### What you are asked to do
Arrange the lines of the items as a numbered list, starting at the first line and ending at the line that contains "Locate an element", with blank lines omitted.

(Dataset items)
Content starts
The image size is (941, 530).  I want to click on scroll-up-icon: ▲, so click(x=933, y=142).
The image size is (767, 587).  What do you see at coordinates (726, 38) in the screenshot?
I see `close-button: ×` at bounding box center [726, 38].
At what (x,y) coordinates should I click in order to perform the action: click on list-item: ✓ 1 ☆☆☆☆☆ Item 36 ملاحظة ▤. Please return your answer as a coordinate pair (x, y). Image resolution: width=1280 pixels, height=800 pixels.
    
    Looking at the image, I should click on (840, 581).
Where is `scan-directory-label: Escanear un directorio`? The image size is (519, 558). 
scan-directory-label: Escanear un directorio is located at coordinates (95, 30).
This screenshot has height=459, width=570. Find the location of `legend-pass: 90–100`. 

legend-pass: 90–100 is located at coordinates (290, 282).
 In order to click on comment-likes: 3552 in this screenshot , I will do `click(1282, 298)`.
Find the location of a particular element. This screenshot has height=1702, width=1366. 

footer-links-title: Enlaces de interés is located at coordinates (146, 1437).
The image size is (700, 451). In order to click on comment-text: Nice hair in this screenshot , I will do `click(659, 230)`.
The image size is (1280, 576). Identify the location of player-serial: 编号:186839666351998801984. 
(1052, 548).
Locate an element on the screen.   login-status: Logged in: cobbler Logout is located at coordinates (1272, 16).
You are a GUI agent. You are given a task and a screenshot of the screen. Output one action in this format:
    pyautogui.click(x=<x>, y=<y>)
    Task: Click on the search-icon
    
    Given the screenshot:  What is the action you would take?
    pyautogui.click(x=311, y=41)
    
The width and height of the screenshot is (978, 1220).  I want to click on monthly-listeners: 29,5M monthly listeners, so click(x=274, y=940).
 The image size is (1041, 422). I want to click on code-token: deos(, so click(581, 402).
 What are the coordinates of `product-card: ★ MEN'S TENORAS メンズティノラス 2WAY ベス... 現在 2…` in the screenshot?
Content ends
### Response box
1. The image size is (941, 530).  I want to click on scroll-up-icon: ▲, so click(x=933, y=142).
2. The image size is (767, 587).  What do you see at coordinates (726, 38) in the screenshot?
3. I see `close-button: ×` at bounding box center [726, 38].
4. At what (x,y) coordinates should I click in order to perform the action: click on list-item: ✓ 1 ☆☆☆☆☆ Item 36 ملاحظة ▤. Please return your answer as a coordinate pair (x, y). Image resolution: width=1280 pixels, height=800 pixels.
5.     Looking at the image, I should click on (840, 581).
6. Where is `scan-directory-label: Escanear un directorio`? The image size is (519, 558). 
7. scan-directory-label: Escanear un directorio is located at coordinates (95, 30).
8. This screenshot has height=459, width=570. Find the location of `legend-pass: 90–100`. 
9. legend-pass: 90–100 is located at coordinates (290, 282).
10.  In order to click on comment-likes: 3552 in this screenshot , I will do `click(1282, 298)`.
11. Find the location of a particular element. This screenshot has height=1702, width=1366. 
12. footer-links-title: Enlaces de interés is located at coordinates (146, 1437).
13. The image size is (700, 451). In order to click on comment-text: Nice hair in this screenshot , I will do `click(659, 230)`.
14. The image size is (1280, 576). Identify the location of player-serial: 编号:186839666351998801984. 
15. (1052, 548).
16. Locate an element on the screen.   login-status: Logged in: cobbler Logout is located at coordinates (1272, 16).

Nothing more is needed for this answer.